- Born: May 9, 1980 (age 45) Moscow, Russia
- Height: 5 ft 11 in (180 cm)
- Weight: 198 lb (90 kg; 14 st 2 lb)
- Position: Defence
- Shoots: Left
- LM team Former teams: Scorpions de Mulhouse Krylya Sovetov Moscow Lokomotiv Yaroslavl Torpedo Nizhny Novgorod HC Lada Togliatti Metallurg Novokuznetsk Severstal Cherepovets HC Donbass Sokol Krasnoyarsk Boxers de Bordeaux
- NHL draft: Undrafted
- Playing career: 1997–present

= Andrei Esipov =

Russian ice hockey player (born 1980)

Andrei Esipov (born May 9, 1980) is a Russian professional ice hockey player who currently plays with Scorpions de Mulhouse in the Ligue Magnus.
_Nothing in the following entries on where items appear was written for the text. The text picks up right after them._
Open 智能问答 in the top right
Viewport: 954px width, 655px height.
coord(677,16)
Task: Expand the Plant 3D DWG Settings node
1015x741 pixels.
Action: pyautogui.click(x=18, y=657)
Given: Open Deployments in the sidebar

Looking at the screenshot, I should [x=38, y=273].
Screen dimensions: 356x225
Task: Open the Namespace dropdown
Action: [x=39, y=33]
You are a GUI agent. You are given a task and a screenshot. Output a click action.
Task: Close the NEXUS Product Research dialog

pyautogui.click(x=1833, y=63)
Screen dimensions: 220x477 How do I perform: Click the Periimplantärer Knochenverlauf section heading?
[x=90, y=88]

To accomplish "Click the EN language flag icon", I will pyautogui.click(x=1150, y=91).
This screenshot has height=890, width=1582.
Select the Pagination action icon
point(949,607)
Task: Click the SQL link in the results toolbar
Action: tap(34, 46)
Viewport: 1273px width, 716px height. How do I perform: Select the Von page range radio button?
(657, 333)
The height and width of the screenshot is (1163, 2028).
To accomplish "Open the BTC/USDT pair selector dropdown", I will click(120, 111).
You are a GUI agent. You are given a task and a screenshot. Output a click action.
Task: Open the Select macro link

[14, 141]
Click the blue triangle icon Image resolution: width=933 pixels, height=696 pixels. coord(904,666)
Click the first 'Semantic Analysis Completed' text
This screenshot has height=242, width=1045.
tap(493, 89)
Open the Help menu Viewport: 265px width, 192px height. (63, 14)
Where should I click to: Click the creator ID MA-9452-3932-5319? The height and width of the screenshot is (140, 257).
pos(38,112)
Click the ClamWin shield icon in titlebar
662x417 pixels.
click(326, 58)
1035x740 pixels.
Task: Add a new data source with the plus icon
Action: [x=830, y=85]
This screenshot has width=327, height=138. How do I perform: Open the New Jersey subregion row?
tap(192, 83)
He previously played in the Russian Superleague and the Kontinental Hockey League for Krylya Sovetov Moscow, Lokomotiv Yaroslavl, Torpedo Nizhny Novgorod, HC Lada Togliatti, Metallurg Novokuznetsk and Severstal Cherepovets. He played the 2014–15 season in the FFHG Division 1 with Boxers de Bordeaux in France and won promotion to the Ligue Magnus that season.